Introduction

The disposable soma and antagonistic pleiotropy frameworks explain aging as emergent trade‑offs rather than an evolved program [2, 3]. Yet recent work shows that long‑lived mutants are often outcompeted in natural‑like ecosystems, indicating that longevity alleles carry fitness costs tied to reproductive success [6]. This pattern suggests that mechanisms limiting somatic maintenance are retained because they enhance early‑life fecundity, not because they actively promote death for group benefit.

Mechanistic Insight

I propose that a conserved stress‑responsive pathway—specifically the TOR‑S6K axis—induces ribosomal DNA (rDNA) instability when nutrients are abundant, thereby limiting somatic repair capacity. In youth, heightened TOR activity supports rapid growth and gametogenesis, providing a clear selective advantage. As organisms age, cumulative rDNA repeats loss and nucleolar stress impair protein homeostasis, driving the classic hallmarks of aging. Importantly, this rDNA‑centric decline is a side effect of selection for high translational efficiency, not a dedicated "aging program".

Key points:

• TOR‑S6K activation increases RNA polymerase I transcription, elevating replication‑transcription collisions at rDNA loci [5].
• Elevated collisions cause double‑strand breaks that, if unrepaired, lead to rDNA copy‑number loss, nucleolar shrinkage, and reduced ribosome biogenesis.
• Experimental reduction of TOR signaling (e.g., rapamycin) or enhancement of rDNA repair (via overexpression of the histone chaperone CAF‑1) extends lifespan in yeast, worms, and flies without altering fecundity when timed post‑reproductively.

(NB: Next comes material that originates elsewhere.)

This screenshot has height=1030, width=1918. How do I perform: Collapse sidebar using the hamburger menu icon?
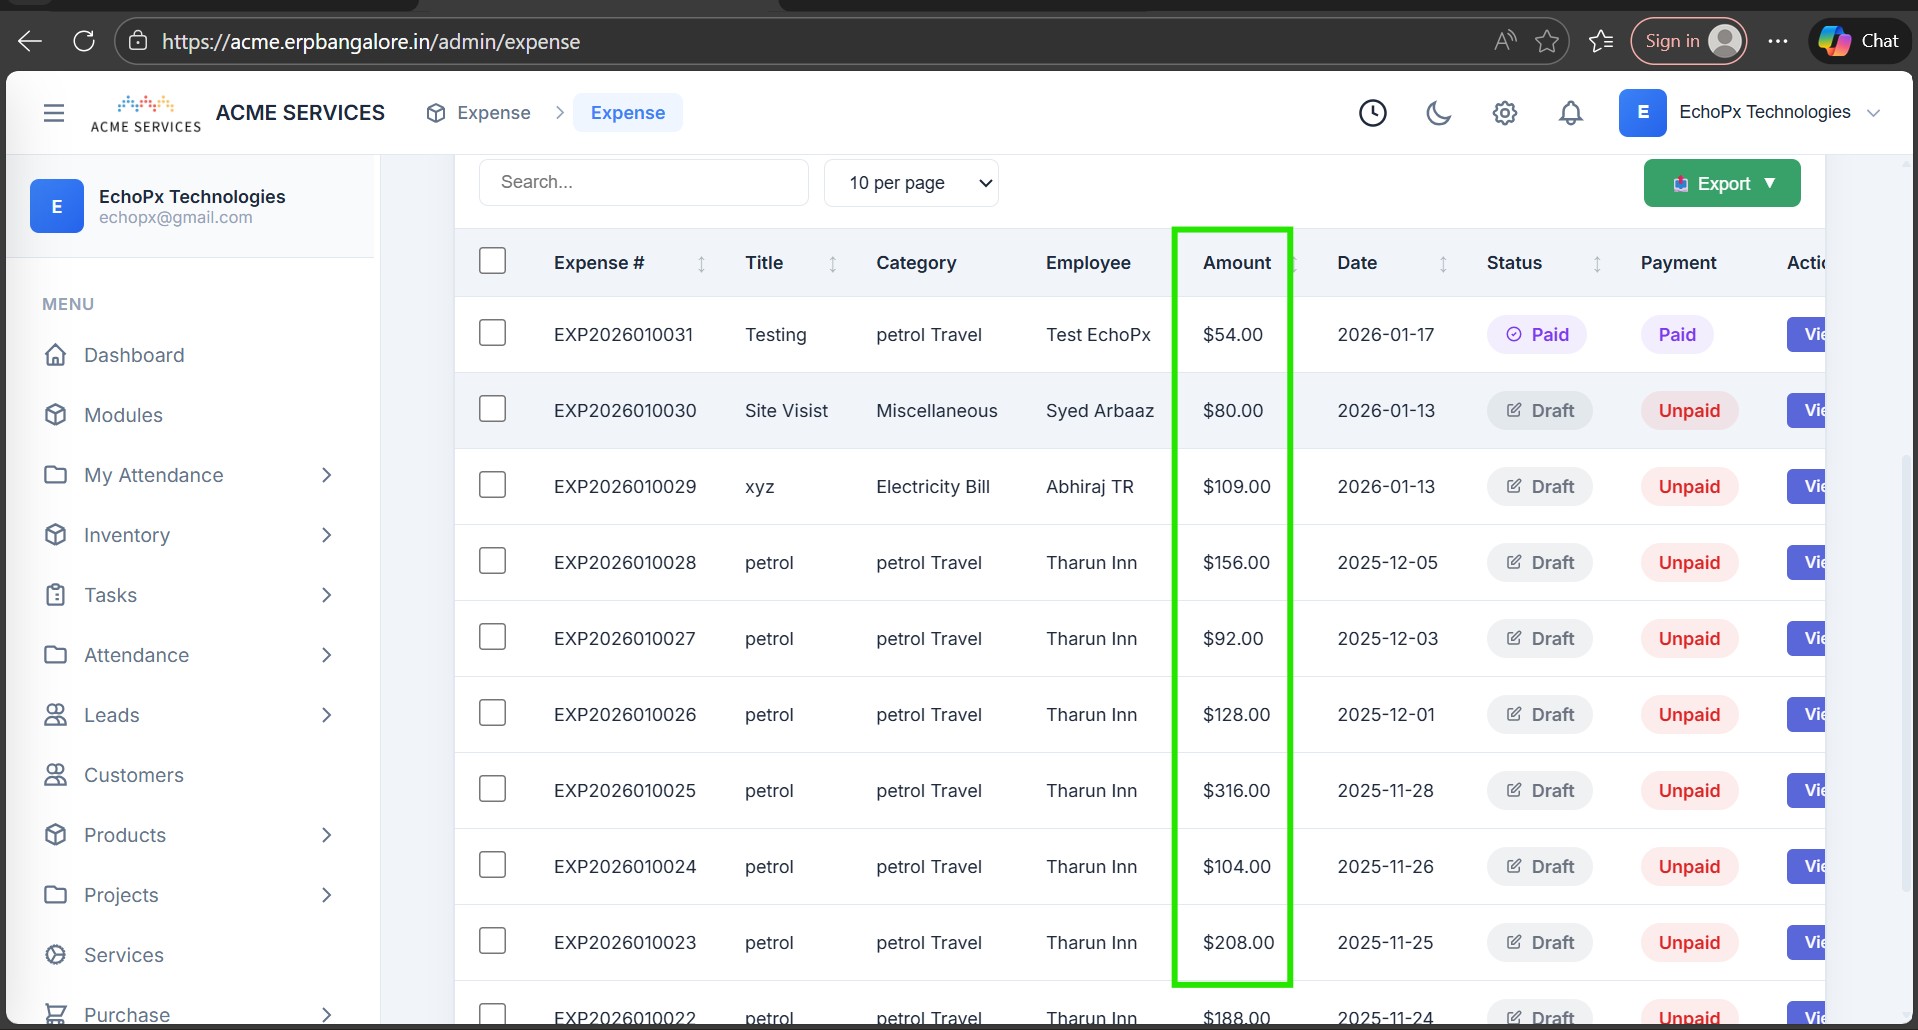point(54,113)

Thus, aging emerges from a mechanistic loop where selection for high early‑life translation inadvertently erodes the genomic substrate needed for sustained protein synthesis.

Testable Predictions

1. Genetic: Strains harboring hyper‑stable rDNA repeats (e.g., extra copies of rDNA or enhanced recombination suppressors) will show delayed onset of nucleolar stress markers and extended healthspan, even under high TOR activity.
2. Pharmacological: Acute TOR inhibition after peak reproduction will rescue rDNA integrity and improve late‑life proteostasis without affecting early‑life brood size.
3. Evolutionary: Populations experimentally selected for delayed reproduction will evolve reduced basal TOR‑S6K signaling and/or increased rDNA copy number, demonstrating a direct link between reproductive timing and somatic maintenance machinery.

Experimental Approach

• Use CRISPR to insert fluorescent rDNA repeat markers in C. elegans and monitor copy number dynamics across the lifespan under fed vs. fasted conditions.
• Perform RNAi screens for genes that modulate rDNA stability; assess whether hits extend lifespan only when TOR activity is high.
• Conduct experimental evolution: maintain replicate populations with enforced late‑life reproduction for 100 generations, then sequence rDNA loci and measure TOR pathway expression.

Implications

If validated, this hypothesis reframes aging interventions as "tuning" of a conserved growth‑associated process rather than overriding a death program. It predicts that lifespan extension will be most effective when applied after the reproductive window, aligning with evolutionary expectations and reducing concerns about antagonistic pleiotropy‑driven fitness costs.